Il braccialetto

L’avevi comprato chissà dove in vacanza. Il tipico braccialetto da quattro soldi da tenere sul polso abbronzato. Non l’avevo neanche notato, o forse si, con la coda dell’occhio. Erano più grossi fili intrecciati, quasi delle corde. Bianco e nero. Davvero orrendo. Era anche un po’ sporco, secondo me. Almeno il bianco era davvero zozzo, il nero non si capiva. Era piatto, perché nella mia testa doveva essere così, avendolo solo notato quando mi mandavi le seghe via mail. Del resto a parte il tuo cazzo che sborrava si vedeva poco o niente. Poi c’era il braccialetto che era un bel segno di riconoscimento, dopo tutto.

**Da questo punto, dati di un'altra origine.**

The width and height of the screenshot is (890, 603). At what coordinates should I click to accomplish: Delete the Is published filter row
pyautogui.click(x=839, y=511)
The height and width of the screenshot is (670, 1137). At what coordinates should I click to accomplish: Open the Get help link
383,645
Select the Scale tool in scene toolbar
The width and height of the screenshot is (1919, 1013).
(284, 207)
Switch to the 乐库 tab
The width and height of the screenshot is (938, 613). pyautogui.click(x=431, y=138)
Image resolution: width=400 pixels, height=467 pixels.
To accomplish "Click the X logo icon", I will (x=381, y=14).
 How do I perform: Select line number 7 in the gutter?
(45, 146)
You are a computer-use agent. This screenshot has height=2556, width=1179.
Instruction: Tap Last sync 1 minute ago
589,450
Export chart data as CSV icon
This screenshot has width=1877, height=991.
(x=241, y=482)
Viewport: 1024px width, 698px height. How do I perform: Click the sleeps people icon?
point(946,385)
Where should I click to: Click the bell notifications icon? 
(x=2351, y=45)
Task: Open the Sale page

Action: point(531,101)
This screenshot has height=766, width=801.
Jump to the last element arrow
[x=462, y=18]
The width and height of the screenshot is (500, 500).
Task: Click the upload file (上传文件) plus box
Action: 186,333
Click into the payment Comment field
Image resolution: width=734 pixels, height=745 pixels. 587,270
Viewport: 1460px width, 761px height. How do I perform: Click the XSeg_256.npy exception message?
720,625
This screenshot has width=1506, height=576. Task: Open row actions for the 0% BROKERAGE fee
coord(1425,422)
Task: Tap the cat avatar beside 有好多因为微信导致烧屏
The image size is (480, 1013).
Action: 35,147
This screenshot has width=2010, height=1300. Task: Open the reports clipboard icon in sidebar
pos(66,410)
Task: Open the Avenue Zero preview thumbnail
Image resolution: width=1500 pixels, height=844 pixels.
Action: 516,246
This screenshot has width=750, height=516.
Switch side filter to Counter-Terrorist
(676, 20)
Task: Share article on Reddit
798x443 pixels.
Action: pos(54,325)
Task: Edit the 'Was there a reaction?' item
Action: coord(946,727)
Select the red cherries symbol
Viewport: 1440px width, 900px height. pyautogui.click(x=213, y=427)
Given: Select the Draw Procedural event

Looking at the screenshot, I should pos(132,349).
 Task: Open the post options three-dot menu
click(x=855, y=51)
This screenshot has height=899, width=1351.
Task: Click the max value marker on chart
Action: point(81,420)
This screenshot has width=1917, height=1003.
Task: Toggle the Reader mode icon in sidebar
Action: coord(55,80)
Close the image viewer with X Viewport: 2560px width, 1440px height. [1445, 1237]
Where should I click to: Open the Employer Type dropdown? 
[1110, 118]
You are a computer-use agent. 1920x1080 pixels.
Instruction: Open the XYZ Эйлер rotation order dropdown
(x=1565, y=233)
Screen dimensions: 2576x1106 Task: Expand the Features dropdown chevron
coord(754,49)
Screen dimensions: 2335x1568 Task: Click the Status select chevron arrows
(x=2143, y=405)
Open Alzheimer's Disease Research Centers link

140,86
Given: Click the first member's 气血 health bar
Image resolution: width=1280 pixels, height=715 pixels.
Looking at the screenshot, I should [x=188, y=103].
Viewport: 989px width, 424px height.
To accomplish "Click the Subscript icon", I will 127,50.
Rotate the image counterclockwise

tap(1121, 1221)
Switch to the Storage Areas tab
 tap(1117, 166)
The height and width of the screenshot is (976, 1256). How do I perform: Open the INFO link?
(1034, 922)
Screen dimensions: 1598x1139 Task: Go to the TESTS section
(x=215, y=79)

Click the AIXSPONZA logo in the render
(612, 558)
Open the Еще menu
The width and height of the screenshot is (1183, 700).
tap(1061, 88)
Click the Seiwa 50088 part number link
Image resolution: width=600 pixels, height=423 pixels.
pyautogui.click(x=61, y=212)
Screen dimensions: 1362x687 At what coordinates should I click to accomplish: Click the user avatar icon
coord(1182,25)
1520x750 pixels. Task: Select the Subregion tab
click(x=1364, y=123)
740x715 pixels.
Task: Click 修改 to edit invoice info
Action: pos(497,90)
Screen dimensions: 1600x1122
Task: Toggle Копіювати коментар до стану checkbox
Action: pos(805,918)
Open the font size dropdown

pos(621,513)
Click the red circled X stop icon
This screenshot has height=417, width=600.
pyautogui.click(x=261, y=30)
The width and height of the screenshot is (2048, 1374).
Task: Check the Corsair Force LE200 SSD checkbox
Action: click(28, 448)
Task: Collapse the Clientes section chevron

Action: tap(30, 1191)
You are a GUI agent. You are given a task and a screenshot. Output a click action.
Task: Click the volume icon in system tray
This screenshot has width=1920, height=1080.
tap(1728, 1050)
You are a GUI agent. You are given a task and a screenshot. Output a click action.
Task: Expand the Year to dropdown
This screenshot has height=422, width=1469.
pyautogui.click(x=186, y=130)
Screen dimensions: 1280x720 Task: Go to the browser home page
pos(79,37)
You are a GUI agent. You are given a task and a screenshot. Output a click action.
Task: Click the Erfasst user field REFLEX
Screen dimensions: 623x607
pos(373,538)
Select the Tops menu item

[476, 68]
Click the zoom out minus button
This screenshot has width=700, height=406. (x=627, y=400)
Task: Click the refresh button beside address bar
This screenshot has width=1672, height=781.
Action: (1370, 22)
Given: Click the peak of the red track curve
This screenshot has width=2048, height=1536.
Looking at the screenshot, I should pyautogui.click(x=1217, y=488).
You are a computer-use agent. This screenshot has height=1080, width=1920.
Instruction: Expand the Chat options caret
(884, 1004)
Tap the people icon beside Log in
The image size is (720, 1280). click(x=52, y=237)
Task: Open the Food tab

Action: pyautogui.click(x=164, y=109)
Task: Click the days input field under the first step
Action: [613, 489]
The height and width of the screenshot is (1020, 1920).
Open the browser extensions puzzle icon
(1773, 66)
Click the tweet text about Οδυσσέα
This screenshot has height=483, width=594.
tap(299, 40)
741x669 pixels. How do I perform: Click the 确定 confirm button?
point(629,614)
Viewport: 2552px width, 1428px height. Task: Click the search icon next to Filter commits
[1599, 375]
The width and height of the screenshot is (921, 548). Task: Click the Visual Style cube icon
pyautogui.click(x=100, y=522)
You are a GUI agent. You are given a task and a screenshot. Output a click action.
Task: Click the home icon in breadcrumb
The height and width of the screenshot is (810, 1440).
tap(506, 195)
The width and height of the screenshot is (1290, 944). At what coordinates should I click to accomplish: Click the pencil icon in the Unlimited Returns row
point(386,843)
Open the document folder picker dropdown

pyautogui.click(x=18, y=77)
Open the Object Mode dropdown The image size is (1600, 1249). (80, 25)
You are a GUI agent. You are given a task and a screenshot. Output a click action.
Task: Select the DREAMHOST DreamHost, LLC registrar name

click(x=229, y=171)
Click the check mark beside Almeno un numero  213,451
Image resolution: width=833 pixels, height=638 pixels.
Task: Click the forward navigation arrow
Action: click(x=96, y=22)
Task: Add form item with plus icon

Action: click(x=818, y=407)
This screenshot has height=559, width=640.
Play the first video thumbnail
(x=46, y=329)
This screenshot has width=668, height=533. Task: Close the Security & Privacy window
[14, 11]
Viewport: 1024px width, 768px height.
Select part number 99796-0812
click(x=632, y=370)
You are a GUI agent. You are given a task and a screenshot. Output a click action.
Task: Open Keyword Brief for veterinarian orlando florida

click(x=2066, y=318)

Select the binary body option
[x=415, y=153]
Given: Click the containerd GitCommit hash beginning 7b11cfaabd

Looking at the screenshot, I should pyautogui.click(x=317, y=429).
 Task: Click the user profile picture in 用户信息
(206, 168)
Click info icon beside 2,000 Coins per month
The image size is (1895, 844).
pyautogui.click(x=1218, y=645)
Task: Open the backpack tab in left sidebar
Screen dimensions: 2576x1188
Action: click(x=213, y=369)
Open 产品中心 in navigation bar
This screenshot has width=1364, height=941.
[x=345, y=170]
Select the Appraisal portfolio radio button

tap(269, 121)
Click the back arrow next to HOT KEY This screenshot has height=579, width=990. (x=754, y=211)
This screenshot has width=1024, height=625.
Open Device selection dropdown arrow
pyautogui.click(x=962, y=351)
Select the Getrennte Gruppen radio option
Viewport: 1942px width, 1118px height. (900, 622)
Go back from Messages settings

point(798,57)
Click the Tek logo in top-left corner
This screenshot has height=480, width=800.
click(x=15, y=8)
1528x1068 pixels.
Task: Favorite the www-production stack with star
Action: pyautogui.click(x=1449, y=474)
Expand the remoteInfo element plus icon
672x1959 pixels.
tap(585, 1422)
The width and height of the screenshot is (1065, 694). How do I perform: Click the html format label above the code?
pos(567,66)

Quell’oggetto insignificante ha preso forma e tridimensionalità quando mi stavi dietro. Io mani contro il muro, tipo perquisizione polizzotto americano nei telefilm porno soft, come il mitico e inutile Banshee.

Tu che mi respiri la nuca e mi schiacci per infilarlo da dietro. Che appoggi le mani al muro e io noto subito che i tuoi polsi sono liberi. Sento il cerchio di corda sudicia tra le cosce. Te lo sei messo tipo anello, una boa che fa attrito e mi fa godere. Spingilo con forza dentro. Lo sento, mi sfrega, mi entra, mi esce, mi stringe, mi spinge, mi apre, mi chiude, mi sporca e tu sborri e io vengo.

Dammelo in bocca quel cazzo di braccialetto schifoso che mi piace da pazzi.